Donald Trump is so comfortable with authoritarianism that he shamelessly embraces practices that until now were more typical of autocracies like North Korea. He used the 250th anniversary of the US military as an excuse. to treat himself, on his 79th birthday, to a military parade $134 million. These types of events are unusual in the US. Washington hasn't held a military parade like this since 1991, when George Bush wanted to celebrate victory in the Gulf War. In fact, Trump's whim has, from the outset, two dangerous implications: that he's neither afraid nor ashamed to adopt the aesthetics of dictators, and that he has the Pentagon under control. He had already wanted to hold a parade like this during his first term, but then military officials prevented it because they saw it as excessive politicization of the armed forces. Now, within the Pentagon, there is no longer enough opposition to the president's wishes; those that had lost strength or have surrendered.
The parade doesn't come at any random time: it comes in the context of the militarization of Los Angeles, where Trump has deployed the National Guard and 700 marinas to quell protests against the anti-immigration raids that he himself has ordered and hours after a shooting of two Democratic senatorsThe man who often displays the flag of liberty has deployed the military within his own country, attacked universities and law firms that dared to disobey him, and questioned judges who believe what he does is illegal. His administration carries out violent raids to arrest undocumented immigrants at their workplaces, has handcuffed a senator, and arrested a judge. Freedom, for the president of the United States, is a marketing argument, a political propaganda device, not a value he creates or a right that citizens should have. Donald Trump is behaving increasingly like an absolute monarch and is managing to undermine his own country's democracy at a forced pace.

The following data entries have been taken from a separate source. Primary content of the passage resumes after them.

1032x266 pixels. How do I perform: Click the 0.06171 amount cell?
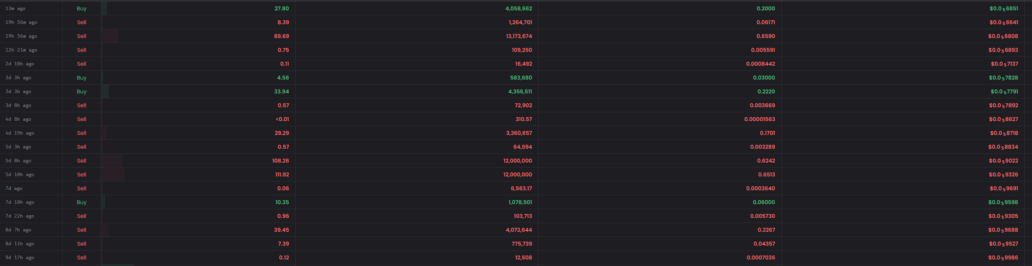pyautogui.click(x=766, y=22)
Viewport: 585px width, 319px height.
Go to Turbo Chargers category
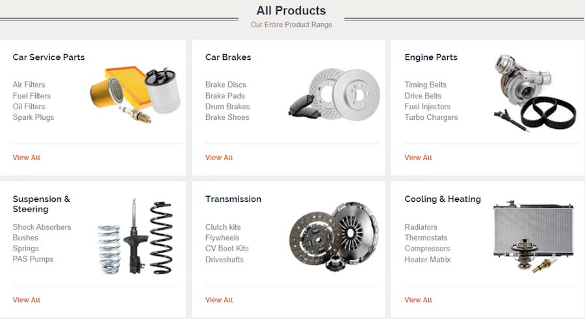(431, 117)
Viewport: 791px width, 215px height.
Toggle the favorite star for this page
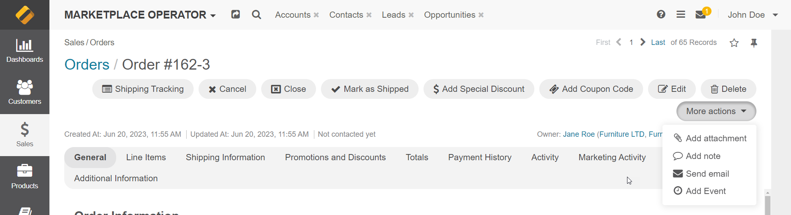[x=734, y=43]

But Trump's authoritarian tendencies don't only have consequences in his own country. There was a time when the United States was proud to present itself to the world as a bastion of freedom and democracy. Now they will surely continue to do so, but hardly anyone believes it anymore. Their president has not only undermined both of these values in his own country, but also the international prestige that these two ideals, deserved or not, have given it since World War II. Donald Trump's United States is left with the power of force, which is not inconsiderable and allows it to get away with more or less extravagant operations such as imposing widespread tariffs on countries that sell more products than they buy. But this situation is pushing Europe to seek a way to secede from the Atlanticist alliance, not because it lacks faith, but because the United States can no longer be trusted. They have become a hotbed of instability, a dangerous powder keg for international security.